Training medical students to understand the underlying principles of data science and machine learning to equip new physicians with the strategies required to engage in population health management and preventive care has recently become a top priority for groups such as the American Medical Association.
Yet qualified instructors in health informatics, statistics, and machine learning are hard to find, the MIT team points out, due to the newness of the field. Training a new generation of educators who can blend clinical experience with a big data background will require a concerted, long-term effort.
“If we accept that over the next half century there will likely be an increasing need for hybrid skills of this nature, then there is a strong case for inclusion of data science in the core curriculum in medical school and during residency training,” says the article.
“Perhaps most important, creating a medical culture that is aware of and respectful of the importance and potential power of data for supporting and improving both practice and research may be the most important and ultimately effective element. It is desirable that each participant in the clinical process realizes and understands their role in the overall system of providing reliable and robust data that they and others will subsequently use in improving care.”
The last piece of the puzzle is aligning financial and career incentives for adopting a big data outlook. Academic publications may encourage collaborative research by seeking out joint submissions from clinicians and data scientists, the team suggests, which may make it easier for hybrid researchers to remain competitive in their chosen fields.
Opening up new opportunities for grant funding would likewise enhance the research landscape, encouraging clinicians and data scientists to collaborate and enhance the industry’s underlying knowledge of how to combine the two disciplines effectively.
Implementing these recommendations will push the healthcare industry along the path of discovery while helping data scientists and clinicians better understand each other’s’ needs, viewpoints, and capabilities.
“Better use of clinical data has the potential to address a number of important, problematic, and unresolved issues in the health care system,” the paper concludes.
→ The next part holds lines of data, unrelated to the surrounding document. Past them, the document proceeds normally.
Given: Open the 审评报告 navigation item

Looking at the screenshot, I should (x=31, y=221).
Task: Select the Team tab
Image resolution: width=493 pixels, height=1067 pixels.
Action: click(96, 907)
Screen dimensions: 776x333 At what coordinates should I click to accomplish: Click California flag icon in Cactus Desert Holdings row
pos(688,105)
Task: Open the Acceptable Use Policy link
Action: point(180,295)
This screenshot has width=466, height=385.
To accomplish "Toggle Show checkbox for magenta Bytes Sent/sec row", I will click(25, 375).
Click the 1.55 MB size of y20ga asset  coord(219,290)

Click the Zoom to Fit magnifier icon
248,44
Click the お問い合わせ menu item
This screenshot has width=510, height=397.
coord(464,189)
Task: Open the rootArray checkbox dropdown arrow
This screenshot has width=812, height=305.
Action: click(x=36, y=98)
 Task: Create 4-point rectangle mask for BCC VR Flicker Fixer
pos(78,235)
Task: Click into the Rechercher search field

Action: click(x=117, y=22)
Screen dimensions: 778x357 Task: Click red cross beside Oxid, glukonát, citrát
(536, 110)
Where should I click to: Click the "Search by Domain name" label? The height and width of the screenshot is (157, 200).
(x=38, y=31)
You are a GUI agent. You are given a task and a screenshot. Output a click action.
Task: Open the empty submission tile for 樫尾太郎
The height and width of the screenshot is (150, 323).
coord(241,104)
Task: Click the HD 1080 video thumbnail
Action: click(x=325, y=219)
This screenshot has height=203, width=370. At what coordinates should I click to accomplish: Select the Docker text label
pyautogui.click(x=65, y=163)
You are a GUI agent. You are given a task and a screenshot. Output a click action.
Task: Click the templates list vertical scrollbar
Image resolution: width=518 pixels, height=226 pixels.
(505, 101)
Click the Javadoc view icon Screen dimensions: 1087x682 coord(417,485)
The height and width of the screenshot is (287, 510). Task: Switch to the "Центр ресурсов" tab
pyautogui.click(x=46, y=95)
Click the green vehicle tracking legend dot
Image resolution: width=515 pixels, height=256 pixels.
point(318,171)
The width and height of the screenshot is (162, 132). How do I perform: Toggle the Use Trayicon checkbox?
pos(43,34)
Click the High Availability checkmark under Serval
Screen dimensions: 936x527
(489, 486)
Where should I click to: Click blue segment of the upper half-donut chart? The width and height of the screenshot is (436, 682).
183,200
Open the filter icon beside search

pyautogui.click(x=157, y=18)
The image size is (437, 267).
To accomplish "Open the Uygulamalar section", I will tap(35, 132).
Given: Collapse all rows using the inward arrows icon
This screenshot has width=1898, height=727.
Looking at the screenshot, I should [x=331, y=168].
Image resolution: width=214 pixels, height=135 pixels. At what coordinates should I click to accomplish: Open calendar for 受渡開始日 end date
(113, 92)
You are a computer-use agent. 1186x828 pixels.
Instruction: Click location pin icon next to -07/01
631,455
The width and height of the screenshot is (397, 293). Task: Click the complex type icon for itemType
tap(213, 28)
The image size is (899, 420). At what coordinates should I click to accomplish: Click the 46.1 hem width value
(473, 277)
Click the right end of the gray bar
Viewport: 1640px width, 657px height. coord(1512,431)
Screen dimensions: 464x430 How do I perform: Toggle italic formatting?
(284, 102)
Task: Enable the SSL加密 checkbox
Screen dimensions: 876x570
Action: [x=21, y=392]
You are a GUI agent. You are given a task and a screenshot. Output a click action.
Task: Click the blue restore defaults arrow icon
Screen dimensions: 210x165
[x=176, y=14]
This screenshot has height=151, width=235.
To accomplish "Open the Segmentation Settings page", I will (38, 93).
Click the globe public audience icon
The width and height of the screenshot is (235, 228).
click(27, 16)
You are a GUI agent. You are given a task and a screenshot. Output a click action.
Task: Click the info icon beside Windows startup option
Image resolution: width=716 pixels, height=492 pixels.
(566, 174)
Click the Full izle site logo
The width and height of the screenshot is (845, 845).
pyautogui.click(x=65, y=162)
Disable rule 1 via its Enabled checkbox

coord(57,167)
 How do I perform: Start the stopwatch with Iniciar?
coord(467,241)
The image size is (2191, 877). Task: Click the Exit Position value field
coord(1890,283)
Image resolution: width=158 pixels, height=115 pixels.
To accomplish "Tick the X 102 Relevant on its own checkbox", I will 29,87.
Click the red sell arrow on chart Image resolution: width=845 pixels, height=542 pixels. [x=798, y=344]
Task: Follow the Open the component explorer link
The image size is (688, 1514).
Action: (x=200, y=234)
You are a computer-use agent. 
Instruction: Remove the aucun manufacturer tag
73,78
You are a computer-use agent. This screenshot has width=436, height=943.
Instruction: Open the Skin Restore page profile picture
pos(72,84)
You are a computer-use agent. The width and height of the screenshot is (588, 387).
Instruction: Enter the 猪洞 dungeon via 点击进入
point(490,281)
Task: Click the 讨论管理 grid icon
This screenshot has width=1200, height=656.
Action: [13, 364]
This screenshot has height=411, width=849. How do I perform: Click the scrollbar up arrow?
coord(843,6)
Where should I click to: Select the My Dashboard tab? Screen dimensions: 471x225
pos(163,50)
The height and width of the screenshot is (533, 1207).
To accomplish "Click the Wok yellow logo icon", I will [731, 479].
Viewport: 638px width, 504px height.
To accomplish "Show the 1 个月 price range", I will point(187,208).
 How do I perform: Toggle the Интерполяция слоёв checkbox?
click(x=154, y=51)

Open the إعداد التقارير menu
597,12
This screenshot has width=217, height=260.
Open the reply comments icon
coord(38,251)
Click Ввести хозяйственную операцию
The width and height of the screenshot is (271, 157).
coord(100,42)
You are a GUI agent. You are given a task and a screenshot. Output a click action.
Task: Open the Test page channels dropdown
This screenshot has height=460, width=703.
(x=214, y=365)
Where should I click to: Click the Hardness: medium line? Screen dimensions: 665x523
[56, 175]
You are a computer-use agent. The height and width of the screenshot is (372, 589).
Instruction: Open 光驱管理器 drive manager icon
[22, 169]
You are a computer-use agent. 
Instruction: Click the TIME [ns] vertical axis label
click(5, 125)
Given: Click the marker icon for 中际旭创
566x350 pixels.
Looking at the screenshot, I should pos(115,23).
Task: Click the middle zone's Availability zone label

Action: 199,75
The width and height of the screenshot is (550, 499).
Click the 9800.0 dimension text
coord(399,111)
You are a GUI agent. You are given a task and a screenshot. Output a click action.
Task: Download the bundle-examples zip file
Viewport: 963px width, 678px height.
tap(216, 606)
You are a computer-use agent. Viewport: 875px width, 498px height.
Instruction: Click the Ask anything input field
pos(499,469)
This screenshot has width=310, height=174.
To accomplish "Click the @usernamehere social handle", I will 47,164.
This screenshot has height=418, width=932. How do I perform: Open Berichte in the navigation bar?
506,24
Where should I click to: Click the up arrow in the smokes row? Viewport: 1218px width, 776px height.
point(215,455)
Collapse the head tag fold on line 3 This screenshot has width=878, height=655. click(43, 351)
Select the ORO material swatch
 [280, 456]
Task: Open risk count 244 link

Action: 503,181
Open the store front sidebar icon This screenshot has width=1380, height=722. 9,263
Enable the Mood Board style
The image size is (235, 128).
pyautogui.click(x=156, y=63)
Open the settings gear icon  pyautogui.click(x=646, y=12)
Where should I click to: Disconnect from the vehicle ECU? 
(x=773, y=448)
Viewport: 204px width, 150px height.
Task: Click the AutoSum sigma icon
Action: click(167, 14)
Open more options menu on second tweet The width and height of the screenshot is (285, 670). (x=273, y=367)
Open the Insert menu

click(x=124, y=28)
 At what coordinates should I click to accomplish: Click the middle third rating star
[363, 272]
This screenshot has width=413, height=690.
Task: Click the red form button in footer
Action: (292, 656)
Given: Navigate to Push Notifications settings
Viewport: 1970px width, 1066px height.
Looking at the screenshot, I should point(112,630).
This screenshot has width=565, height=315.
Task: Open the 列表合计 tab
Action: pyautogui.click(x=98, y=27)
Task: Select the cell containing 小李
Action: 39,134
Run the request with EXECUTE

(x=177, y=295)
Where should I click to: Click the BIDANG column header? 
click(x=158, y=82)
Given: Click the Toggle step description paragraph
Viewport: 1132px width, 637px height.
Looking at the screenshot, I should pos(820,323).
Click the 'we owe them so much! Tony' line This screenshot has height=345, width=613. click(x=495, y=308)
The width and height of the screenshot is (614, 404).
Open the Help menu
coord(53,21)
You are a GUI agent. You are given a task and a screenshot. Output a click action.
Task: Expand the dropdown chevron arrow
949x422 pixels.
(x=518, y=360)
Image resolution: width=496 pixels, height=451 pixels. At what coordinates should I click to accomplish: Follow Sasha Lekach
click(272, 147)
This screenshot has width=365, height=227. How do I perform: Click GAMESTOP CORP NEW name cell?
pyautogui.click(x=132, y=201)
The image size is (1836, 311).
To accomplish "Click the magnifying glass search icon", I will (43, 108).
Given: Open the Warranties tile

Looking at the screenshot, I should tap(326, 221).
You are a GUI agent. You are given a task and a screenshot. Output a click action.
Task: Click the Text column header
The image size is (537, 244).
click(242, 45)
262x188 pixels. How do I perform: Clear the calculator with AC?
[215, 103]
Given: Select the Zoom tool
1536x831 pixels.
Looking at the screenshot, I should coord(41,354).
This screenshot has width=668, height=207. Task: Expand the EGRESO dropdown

“Clinicians should not feel like interchangeable cogs entering reams of data blindly into a vast black hole of no return; data scientists should not be discovering new knowledge and developing predictive algorithms isolated from the domain experts. Rather, all should see themselves as diversely necessary components of a truly functional clinical data system that works toward providing excellent care to individuals and populations while working to improve all facets of that care.”